Several limitations should be acknowledged. First, sensory blockade could not be assessed immediately after the block because the procedure was performed under general anesthesia. Nonetheless, all blocks were performed by experienced anesthesiologists (>200 prior procedures) under ultrasound guidance, and no clinical signs of block failure (eg., hemodynamic responses to skin incision or excessive incisional pain) were observed. Thus, the actual failure rate is likely negligible. Future studies could perform blocks before anesthesia induction or assess sensory levels after emergence. Second, the 48-hour follow-up is too short to evaluate long-term analgesic effects or acute-to-chronic pain transition. Third, the sample size, while adequate for the primary outcome, is underpowered to detect rare complications. Fourth, we did not perform subgroup analyses based on ropivacaine dosage. Further research should optimize local anesthetic protocols, extend follow-up, and assess chronic pain outcomes.

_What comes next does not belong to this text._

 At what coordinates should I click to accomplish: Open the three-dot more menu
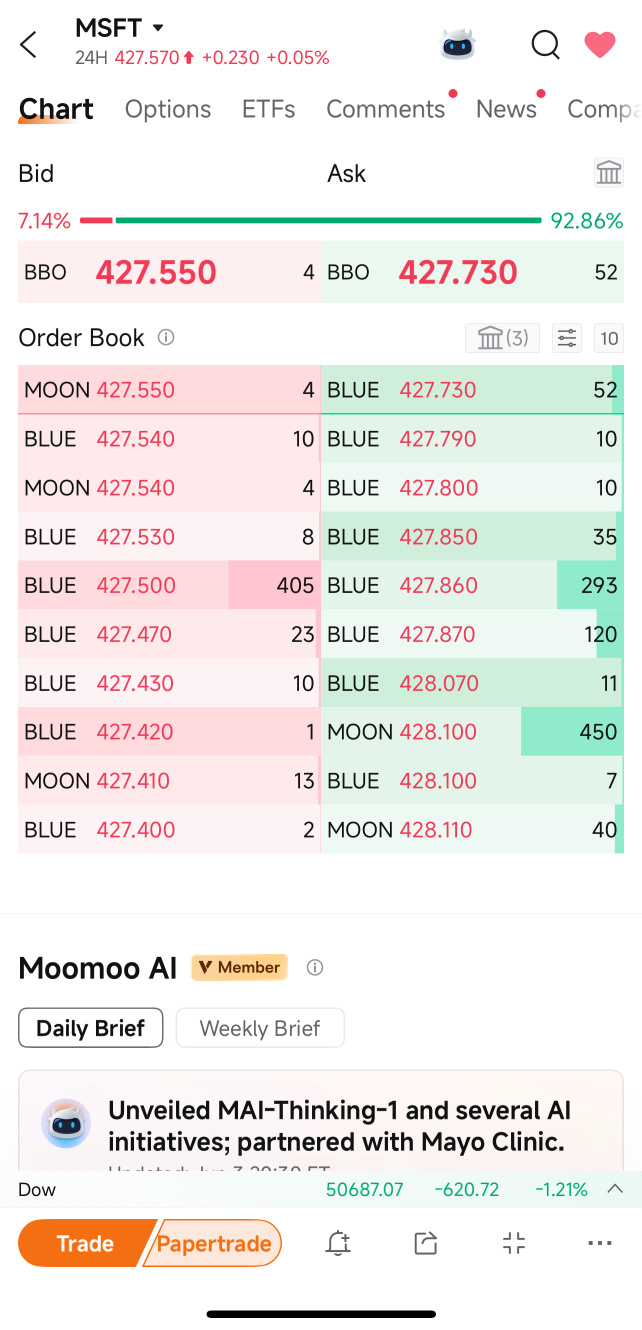pyautogui.click(x=600, y=1243)
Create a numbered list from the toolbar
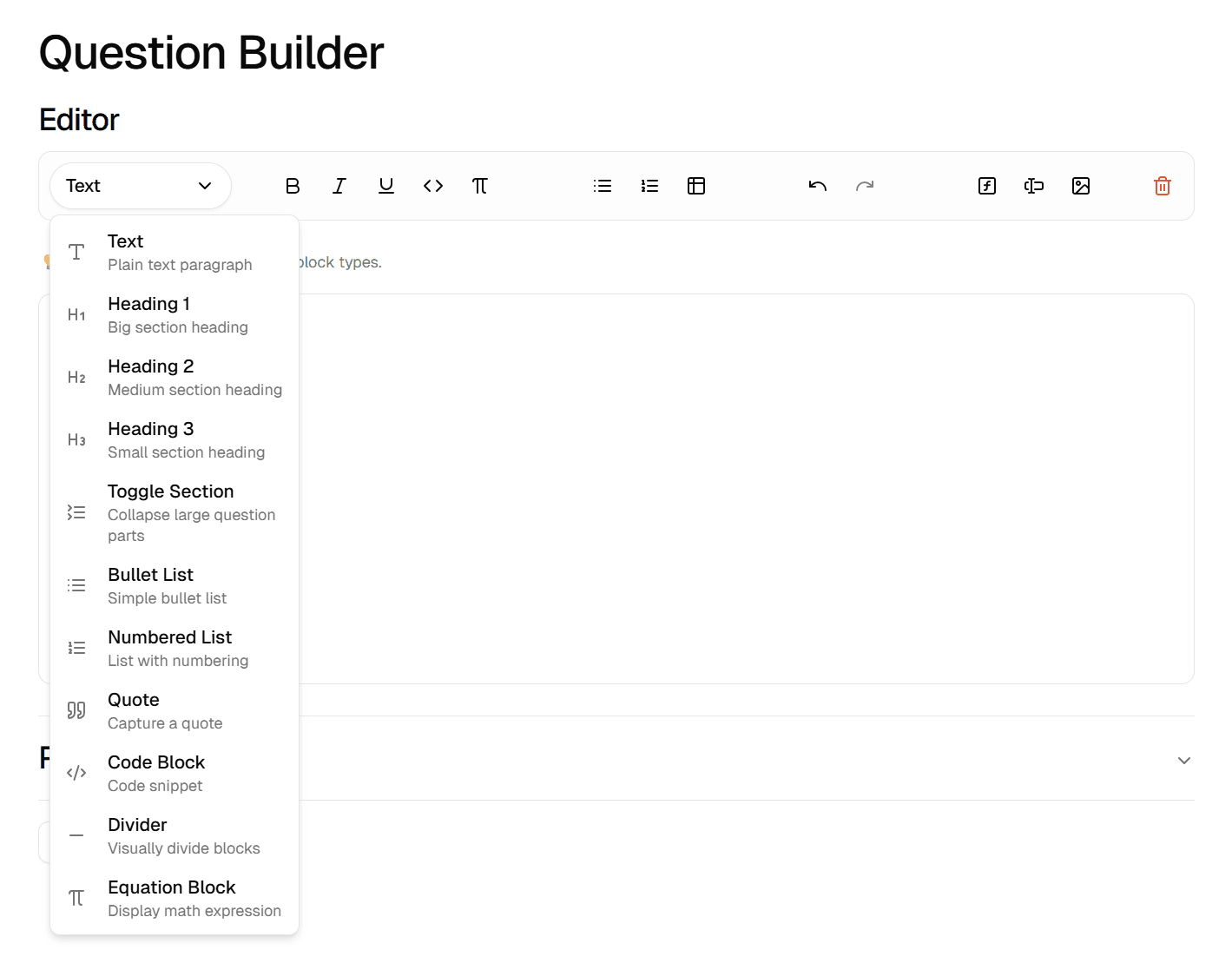1232x963 pixels. 649,185
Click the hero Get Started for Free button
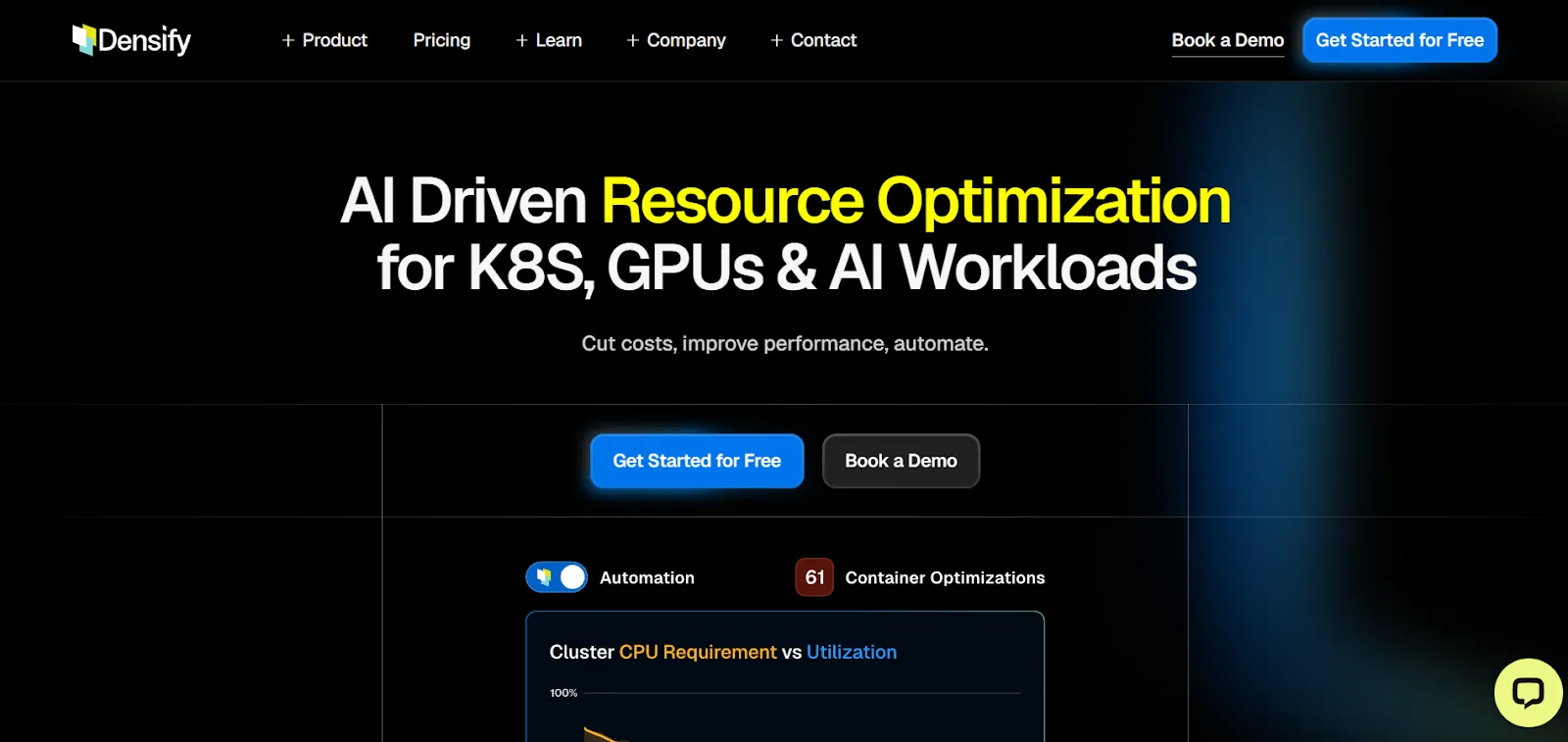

Risk-Benefit Consideration

The use of QLB-LSAL involves injection of a relatively large volume of local anesthetic (40 mL of 0.4% ropivacaine), which carries a potential risk of local anesthetic systemic toxicity (LAST). In our study, no signs of LAST were observed, likely due to ultrasound guidance, slow intermittent injection, and the use of ropivacaine, which has a lower cardiac toxicity profile. The benefits – reduced opioid consumption, better pain control, earlier mobilization – outweighed these theoretical risks in our patient population. However, clinicians should remain vigilant.

Conclusion

In conclusion, general anesthesia combined with QLB-LSAL provides specific analgesia for visceral pain in patients undergoing laparoscopic myomectomy. By reducing perioperative anesthetic requirements, it may promote early functional recovery and improve the quality of recovery without increasing surgical risks. These findings suggest that this regimen is a viable anesthetic option for laparoscopic myomectomy.

Data Sharing Statement

The data of observational studies cannot be made publicly available because of ethical and legal considerations. It may be provided upon reasonable request to corresponding author Dr. Zheng Gong.

Author Contributions

Chunrong Zeng, Guoxu Ling, Caitao Huang, and Tang Pan are co-first authors. All authors made a significant contribution to the work reported, whether that is in the conception, study design, execution, acquisition of data, analysis and interpretation, or in all these areas; took part in drafting, revising, or critically reviewing the article; gave final approval of the version to be published; have agreed on the journal to which the article has been submitted; and agree to be accountable for all aspects of the work.

Funding

This study is funded by the Key Project of Guangxi Natural Science Foundation (No. 2024GXNSFDA010058), the General Project of Guangxi Natural Science Foundation (No. 2023GXNSFAA026324), the Exploration Plan of Wuhan Natural Science Foundation (No.2025020701020277), the Research Special Fund of Wu Jieping Medical Foundation (No.320.6750.2024-15-68), the New Rui Research Comfort Medicine Special Fund of Hubei Chen Xiaoping Science and Technology Development Foundation (No.CXPJJH124001-38), and a self-funded research project of Guangxi Zhuang Autonomous Region Health Commission (No. Z-A20240097).

Disclosure

All authors declare no potential conflicts of interest.